FLAX SEEDS CHUTNEY POWDER
- 1 cup Flax seeds
- 3/4 cup Urad Dal / split black gram
- 1/2 cup Chana Dal Bengal Gram
- 15 - 25 nos Dried Red Chilli, ( both kashmiri n spicy chilli mixed)
- few Curry Leaves, - more depending on your preference
- a small lemon size Tamarind, - cut to small pieces
- 1 tsp Mustard
- 1 tsp Haldi turmeric
- a pinch Hing /Asafoetida
- 2 tsp + 1 tsps Sunflower / Coconut Oil
- In a frying pan or tawa on medium low heat, dry roast chana dal until its aromatic and light red in color. Do not brown . Transfer it to a plate and allow to cool.

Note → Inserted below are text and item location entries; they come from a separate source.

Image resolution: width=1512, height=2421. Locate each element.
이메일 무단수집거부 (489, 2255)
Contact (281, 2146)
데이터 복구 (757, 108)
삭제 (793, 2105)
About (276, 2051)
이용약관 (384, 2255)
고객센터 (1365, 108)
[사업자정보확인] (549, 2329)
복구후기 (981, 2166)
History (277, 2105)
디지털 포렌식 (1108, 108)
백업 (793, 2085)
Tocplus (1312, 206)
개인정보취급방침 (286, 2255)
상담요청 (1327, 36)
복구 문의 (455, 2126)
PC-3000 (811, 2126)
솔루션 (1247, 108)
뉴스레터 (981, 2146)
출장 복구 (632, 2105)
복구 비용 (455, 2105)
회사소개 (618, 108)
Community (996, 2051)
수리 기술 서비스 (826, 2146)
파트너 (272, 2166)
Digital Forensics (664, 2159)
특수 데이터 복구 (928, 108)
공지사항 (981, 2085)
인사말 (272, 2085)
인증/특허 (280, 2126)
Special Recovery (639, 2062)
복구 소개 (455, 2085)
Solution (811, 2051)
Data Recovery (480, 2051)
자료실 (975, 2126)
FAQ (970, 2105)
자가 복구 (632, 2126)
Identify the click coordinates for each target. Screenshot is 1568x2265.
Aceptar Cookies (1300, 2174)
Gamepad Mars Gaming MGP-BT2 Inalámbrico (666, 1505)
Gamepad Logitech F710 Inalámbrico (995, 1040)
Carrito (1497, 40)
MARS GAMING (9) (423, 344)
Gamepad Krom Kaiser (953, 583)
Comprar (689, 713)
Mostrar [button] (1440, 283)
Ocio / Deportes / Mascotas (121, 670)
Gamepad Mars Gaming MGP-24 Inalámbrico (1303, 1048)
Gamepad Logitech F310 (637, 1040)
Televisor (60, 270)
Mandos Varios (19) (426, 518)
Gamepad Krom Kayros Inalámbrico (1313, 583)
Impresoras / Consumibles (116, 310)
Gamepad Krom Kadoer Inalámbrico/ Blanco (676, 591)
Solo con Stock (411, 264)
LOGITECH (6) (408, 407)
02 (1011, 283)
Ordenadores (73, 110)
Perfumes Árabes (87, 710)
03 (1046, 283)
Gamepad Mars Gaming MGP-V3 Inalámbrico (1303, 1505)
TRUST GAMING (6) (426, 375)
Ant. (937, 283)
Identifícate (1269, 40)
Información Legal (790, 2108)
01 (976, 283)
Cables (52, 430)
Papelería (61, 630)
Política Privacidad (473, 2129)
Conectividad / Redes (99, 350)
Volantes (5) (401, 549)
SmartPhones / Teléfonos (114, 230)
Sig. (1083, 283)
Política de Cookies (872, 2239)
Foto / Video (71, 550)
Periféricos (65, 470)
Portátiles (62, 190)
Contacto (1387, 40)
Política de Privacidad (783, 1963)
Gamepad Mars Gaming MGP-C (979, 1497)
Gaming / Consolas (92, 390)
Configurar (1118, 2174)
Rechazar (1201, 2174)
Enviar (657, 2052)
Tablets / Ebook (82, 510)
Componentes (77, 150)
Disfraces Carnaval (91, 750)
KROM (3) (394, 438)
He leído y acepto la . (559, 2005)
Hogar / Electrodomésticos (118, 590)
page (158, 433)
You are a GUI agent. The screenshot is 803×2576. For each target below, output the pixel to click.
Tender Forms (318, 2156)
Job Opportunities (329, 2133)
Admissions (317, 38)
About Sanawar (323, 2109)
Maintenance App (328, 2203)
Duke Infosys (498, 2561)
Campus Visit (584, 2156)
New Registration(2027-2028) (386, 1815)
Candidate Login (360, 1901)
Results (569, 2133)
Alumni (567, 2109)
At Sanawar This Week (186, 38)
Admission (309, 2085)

- In the same frying pan similarly dry roast , urad dal till they are aromatic and light red in color. Transfer them to a plate and allow to cool. Transfer it to the plate having urad dal.
- Now roast flax seeds.Roast till you hear the popping sound reduce.Transfer the flax seeds to a separate plate.
- Add a teaspoon of oil to the frying pan. Keep the flame on low and roast red chillies and tamarind. Mid way, add curry leaves, and continue to roast , till all have turned crisp.
- Allow everything to cool to room temperature.
- Now dry grind flax seeds,chilli mix and dal ... all separately made to powder.Transfer to a big mixing bowl.
- Prepare a tempering. Add oil to the kadai.When its hot, add mustard seeds. When it spluters add hing and haldi. Switch off the flame . Pour the tempering on the chutney powder. Mix well.Taste and adjust the seasoning if required.
- Lastly run, the hand mixed chutney powder in a mixer for 1 -2 rounds so that it gets mixed uniformly.
- Thats it,tasty and healthy Flax seeds chutney powder.Store it in air tight containers and use when required.Tastes best upto 3-4 months.
- To serve mix a spoonful of Flax seeds chutney powder with a dash of ghee / butter /coconut oil/ sesame oil /curd and serve as an accompaniment for Idly /Dosa/Paniyaram/Karnataka style rotti/adai / even hot rice.
- You can also make this chutney powder using peanut chutney powder recipe. that is replace all dal,instead use roasted peanuts and little garlic (Optional).
- Always store chutney powder in airtight container. See to it that water or moisture does not enter the container. Else they will. If stored properly, they stay best upto 3-4 months. No need refrigeration.
- Roasting and grinding each dal separately is very important.Also roast them uniformly and well so that they chutney pudi tastes good and lasts longer.
- In the above , i have used two types of red chillies , as one gives color and the other required spice.Together they compliment well But you can use 1 type of red chilli too , whichever is available to you.
- You can also use tamarind powder if available.